The literature review clearly indicates that integrated
modeling framework is still an emerging field, and so far successful
integration modeling examples are limited to combine ABM and DTA models. The
recent efforts are attempting to integrate long term models with ABM and DTA,
however, the integration is mere on the basis of exchanging data files. This
paper reports development of fully integrated SimMobility framework, that is
developed primarily to integrate Long-term (land use models), mid-term (ABM+DTA)

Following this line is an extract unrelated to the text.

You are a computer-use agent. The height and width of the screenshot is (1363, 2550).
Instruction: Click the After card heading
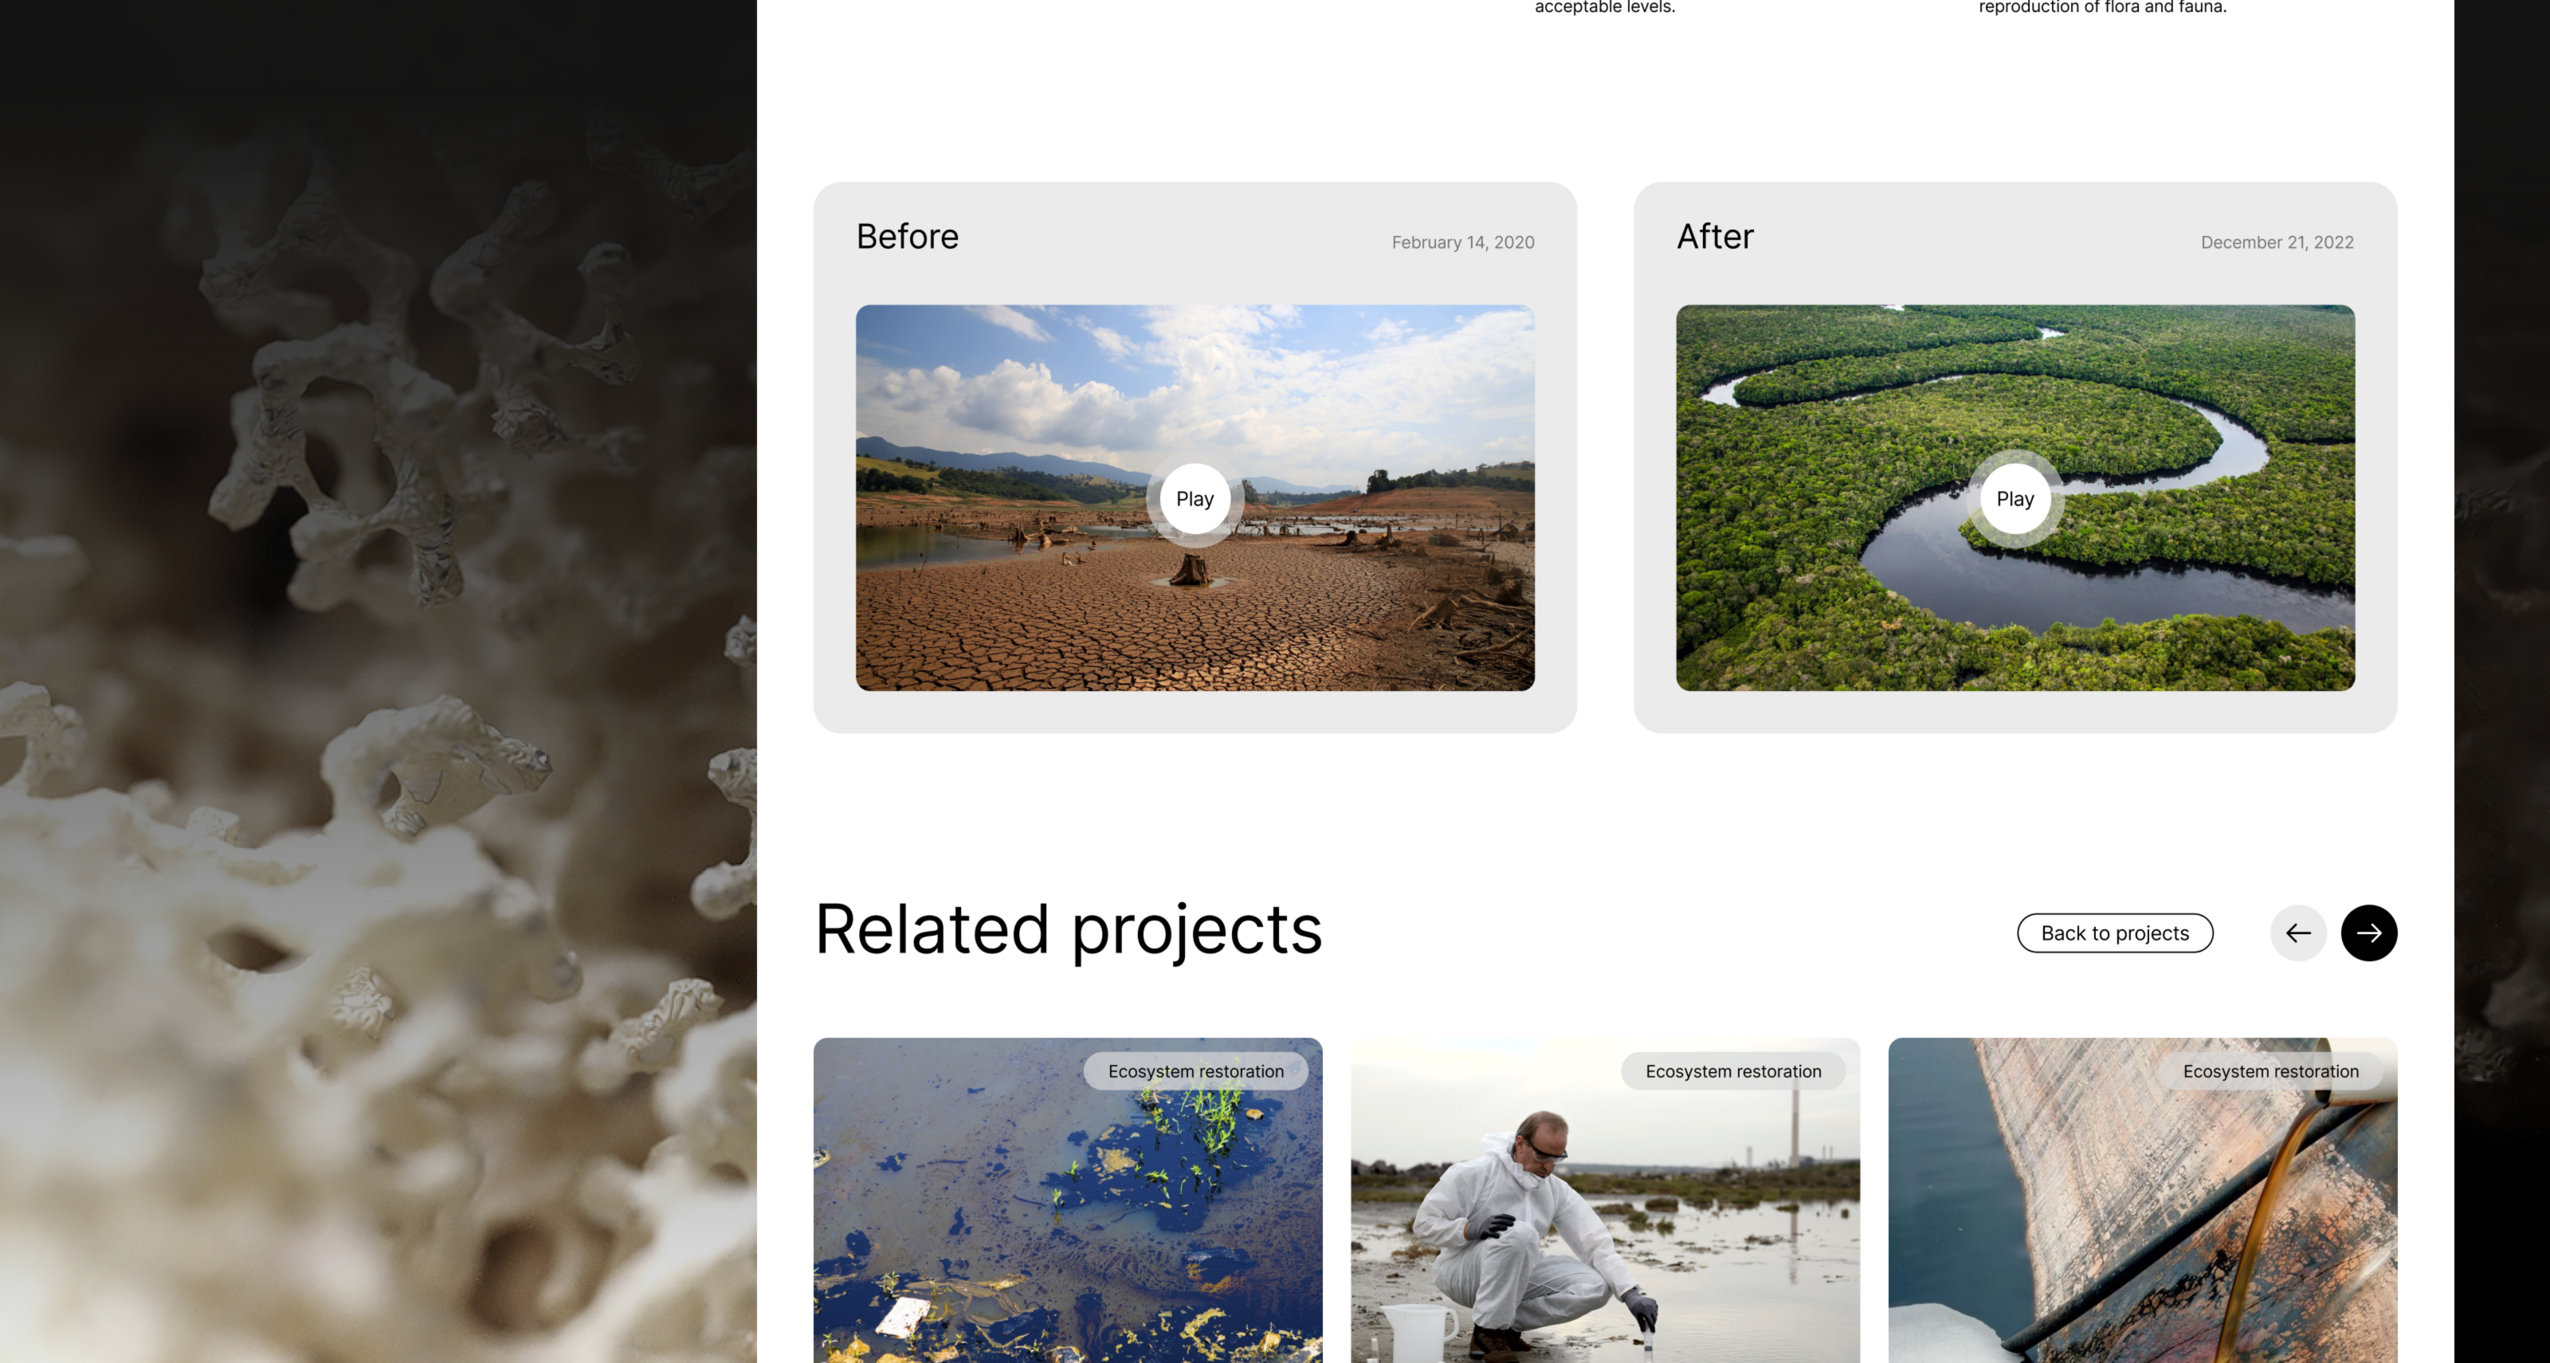1715,237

and short-term (microscopic traffic model) models in unified framework. Within
long-term it utilized Urbansim, at mid-term it utilses day-activity schedule
approach with DYNAMIT as its supply side and the short term is using MITSIM at
its base. The main objective was to provide a platform which enables the
simulation of a portfolio of technology, policy and investment options under
alternative future scenarios, where impacts of the scenario can be visualized
at its three levels in a consistent manner.